When the blues hit home, family wages matter by Ben Jealous
10/30/2025, 6 p.m.
The old blues singer had it right: “When a lady gets the blues, she hangs her head and cries. When a man gets the blues, he grabs the train and rides.” The relationship between poverty and family breakdown has always been undeniable.
For de cades, conservatives have rightly sounded the alarm about family breakdown — declining marriage rates, rising single parenthood, children without stable households. Strong families are the foundation of strong communities. But here’s what we need to be honest about: You cannot build strong families on poverty wages.
The past year has made this undeniable. Grocery prices remain high. Rent keeps climbing. Child care costs are crushing families. MIT’s Living Wage Calculator shows even the cheapest county in the U.S. now requires $33.82 per hour for a modest two-parent household to cover basics. Against a $7.25 federal minimum wage, families are drowning.
Here’s what America literally cannot afford to forget: This year, videos went viral across MAGA social media claiming Donald Trump would raise the minimum wage to $25 an hour. The videos were false — Trump never made that promise. But their popularity revealed something crucial: Even Trump’s base knows the current wage system is broken. When working-class Americans across the political spectrum are that hungry for higher wages, it’s time we stopped treating this as partisan and started treating it as a family crisis.
So let’s imagine the president of the United States was actually willing to establish a family-sustaining wage. What would happen?
Marriages would increase. Geoffrey McAdam in Indiana works full time, earning just under $47,000 a year, and can’t afford independent housing, much less support a family. Research shows that when male wages decline, marriage rates plummet — not because values changed, but because men like Geoffrey don’t feel they can fulfill the provider role. Financial stress is the No. 1 cause of divorce. With family-sustaining wages, couples could weather emergencies instead of one car repair destroying their marriage.
Fathers could be present. Men working multiple jobs miss Little League games, homework help and dinner conversations. Men like Geoffrey who can’t afford housing delay fatherhood altogether. When fathers earn family-sustaining wages, they can work one job and actually be there.
Children would thrive. When parents aren’t working 60 to 80 hours just to survive, they’re home. Research shows minimum wage increases improve children’s health outcomes, educational achievement and emotional well-being. Child neglect reports drop — not because parents suddenly improve, but because they have resources and capacity to care properly.
Anneliese Jackson works in an Elgin restaurant earning $9 an hour after eight years, alongside single mothers who miss their children’s childhoods working exhausting shifts. With $30 an hour in Chicago, those mothers could work one job, be home for dinner, help with homework. The impossible child care math — $10,000 to $15,000 per year per child versus $15,080 annual earnings at $7.25 an hour — would finally work.

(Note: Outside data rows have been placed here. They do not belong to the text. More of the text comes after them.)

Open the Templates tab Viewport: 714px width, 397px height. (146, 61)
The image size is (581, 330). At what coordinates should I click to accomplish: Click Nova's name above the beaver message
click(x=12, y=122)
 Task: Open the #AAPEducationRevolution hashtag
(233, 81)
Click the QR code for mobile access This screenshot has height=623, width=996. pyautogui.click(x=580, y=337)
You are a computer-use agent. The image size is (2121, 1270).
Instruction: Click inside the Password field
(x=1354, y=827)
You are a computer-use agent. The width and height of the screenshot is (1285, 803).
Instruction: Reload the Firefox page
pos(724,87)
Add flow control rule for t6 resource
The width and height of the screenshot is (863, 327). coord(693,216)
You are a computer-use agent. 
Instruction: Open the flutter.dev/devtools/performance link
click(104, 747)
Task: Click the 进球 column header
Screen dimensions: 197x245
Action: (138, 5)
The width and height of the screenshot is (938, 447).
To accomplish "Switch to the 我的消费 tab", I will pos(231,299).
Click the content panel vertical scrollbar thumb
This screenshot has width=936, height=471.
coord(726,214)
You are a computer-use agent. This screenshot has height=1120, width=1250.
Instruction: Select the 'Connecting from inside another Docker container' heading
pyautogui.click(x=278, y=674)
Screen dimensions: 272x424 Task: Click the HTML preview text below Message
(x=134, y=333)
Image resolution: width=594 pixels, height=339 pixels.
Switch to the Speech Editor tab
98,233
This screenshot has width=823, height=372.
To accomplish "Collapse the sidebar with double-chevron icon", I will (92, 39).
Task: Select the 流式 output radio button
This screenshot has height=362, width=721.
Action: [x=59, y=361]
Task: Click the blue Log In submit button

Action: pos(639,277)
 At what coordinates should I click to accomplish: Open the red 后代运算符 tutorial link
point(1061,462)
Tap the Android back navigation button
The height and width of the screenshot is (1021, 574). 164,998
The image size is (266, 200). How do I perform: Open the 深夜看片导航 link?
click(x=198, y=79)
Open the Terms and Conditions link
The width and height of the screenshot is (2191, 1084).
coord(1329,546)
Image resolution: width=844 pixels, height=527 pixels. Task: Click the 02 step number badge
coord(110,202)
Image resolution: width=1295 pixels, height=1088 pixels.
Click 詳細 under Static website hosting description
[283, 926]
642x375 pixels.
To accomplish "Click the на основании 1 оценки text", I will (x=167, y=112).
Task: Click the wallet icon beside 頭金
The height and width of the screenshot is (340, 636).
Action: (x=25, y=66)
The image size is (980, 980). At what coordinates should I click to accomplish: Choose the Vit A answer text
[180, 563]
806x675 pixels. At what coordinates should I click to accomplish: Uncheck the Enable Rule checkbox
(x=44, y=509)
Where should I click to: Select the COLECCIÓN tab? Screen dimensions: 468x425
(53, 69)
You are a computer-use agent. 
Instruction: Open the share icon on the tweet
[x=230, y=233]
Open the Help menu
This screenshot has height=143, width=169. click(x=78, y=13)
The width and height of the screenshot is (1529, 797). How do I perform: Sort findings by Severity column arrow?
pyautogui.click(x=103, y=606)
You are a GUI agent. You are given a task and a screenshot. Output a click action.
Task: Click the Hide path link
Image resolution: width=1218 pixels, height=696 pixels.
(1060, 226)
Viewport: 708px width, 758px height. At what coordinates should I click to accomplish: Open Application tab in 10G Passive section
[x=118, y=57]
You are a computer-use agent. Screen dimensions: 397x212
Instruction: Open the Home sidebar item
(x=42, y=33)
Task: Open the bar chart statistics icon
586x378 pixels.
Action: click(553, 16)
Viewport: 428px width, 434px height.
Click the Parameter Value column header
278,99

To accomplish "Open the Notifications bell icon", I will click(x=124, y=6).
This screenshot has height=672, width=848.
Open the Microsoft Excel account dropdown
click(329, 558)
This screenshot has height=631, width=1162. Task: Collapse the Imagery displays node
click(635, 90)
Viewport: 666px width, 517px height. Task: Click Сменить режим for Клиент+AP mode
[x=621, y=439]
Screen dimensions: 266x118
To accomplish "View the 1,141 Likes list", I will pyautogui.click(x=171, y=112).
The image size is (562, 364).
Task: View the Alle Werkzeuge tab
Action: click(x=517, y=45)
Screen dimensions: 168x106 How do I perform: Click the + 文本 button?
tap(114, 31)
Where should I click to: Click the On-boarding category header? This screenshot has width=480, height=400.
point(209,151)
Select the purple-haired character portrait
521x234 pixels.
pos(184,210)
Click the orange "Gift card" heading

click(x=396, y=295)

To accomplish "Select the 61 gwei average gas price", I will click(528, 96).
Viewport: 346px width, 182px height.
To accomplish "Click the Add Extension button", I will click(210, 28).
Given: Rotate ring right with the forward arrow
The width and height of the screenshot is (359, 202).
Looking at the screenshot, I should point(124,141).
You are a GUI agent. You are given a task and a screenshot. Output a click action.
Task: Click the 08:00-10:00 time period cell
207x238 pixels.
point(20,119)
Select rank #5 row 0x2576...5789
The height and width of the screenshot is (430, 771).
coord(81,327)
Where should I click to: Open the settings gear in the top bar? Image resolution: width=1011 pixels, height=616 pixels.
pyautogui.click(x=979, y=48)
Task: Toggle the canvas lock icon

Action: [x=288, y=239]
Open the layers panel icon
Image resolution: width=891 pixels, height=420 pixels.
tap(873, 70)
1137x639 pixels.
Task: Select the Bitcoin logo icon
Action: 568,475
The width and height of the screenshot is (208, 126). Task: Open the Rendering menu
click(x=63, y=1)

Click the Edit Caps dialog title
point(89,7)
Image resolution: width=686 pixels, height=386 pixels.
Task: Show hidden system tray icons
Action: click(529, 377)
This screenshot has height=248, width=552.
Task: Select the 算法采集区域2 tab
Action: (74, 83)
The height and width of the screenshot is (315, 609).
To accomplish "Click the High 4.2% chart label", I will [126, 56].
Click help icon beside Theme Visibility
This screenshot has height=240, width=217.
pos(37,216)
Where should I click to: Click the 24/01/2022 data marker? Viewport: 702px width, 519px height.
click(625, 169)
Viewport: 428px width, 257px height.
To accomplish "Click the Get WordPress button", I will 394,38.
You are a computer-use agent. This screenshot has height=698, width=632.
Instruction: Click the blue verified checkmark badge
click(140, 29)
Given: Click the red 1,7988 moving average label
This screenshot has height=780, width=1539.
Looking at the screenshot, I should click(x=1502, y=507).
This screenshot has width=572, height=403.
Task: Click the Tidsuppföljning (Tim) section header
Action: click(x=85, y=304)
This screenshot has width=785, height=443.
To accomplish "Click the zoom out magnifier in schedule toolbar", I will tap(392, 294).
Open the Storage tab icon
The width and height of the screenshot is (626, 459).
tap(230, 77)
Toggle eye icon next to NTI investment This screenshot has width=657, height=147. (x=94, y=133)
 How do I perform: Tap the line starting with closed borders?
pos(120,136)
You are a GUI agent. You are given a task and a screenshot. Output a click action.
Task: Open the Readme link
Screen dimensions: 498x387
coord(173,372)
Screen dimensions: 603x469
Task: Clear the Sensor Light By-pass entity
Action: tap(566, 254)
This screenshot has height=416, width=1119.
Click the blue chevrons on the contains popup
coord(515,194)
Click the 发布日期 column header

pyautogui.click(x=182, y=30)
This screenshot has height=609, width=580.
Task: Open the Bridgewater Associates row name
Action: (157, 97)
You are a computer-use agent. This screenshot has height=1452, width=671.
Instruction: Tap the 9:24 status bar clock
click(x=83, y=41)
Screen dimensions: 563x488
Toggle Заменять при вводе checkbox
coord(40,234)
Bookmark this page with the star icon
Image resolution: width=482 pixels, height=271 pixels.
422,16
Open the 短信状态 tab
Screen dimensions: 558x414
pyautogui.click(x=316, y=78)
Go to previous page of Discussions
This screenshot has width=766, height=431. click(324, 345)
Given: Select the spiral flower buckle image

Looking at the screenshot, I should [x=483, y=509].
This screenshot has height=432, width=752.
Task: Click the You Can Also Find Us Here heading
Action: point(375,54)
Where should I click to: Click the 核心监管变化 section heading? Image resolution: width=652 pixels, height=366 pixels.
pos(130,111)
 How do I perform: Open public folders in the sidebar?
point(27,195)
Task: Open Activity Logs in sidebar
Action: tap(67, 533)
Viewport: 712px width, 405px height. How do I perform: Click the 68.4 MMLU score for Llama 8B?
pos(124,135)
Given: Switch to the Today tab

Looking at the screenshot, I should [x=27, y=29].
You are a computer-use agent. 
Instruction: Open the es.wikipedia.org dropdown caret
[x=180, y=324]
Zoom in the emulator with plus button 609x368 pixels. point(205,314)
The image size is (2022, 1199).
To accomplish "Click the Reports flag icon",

Communities would strengthen. When workers have money in their pockets, they spend it locally. Church attendance increases when parents have Sundays off. Volunteer rates rise. Little League teams get coaches.
Taxpayers would save $65 billion annually. Right now, we subsidize corporate payrolls through food stamps, Medicaid and housing assistance. That’s corporate welfare. A $25 federal minimum wage, phased in gradually, would reduce government dependency dramatically.
If the minimum wage had kept pace with both inflation and increases in corporate productivity since 1968, it would be $25 today. Workers haven’t gotten less productive — corporations have gotten vastly more profitable while wages stagnated. And with AI poised to drive corporate productivity dramatically higher over the next five years, that gap will only widen unless we act now.
The writer is a former president and CEO of the NAACP and a professor of practice at the University of Pennsylvania.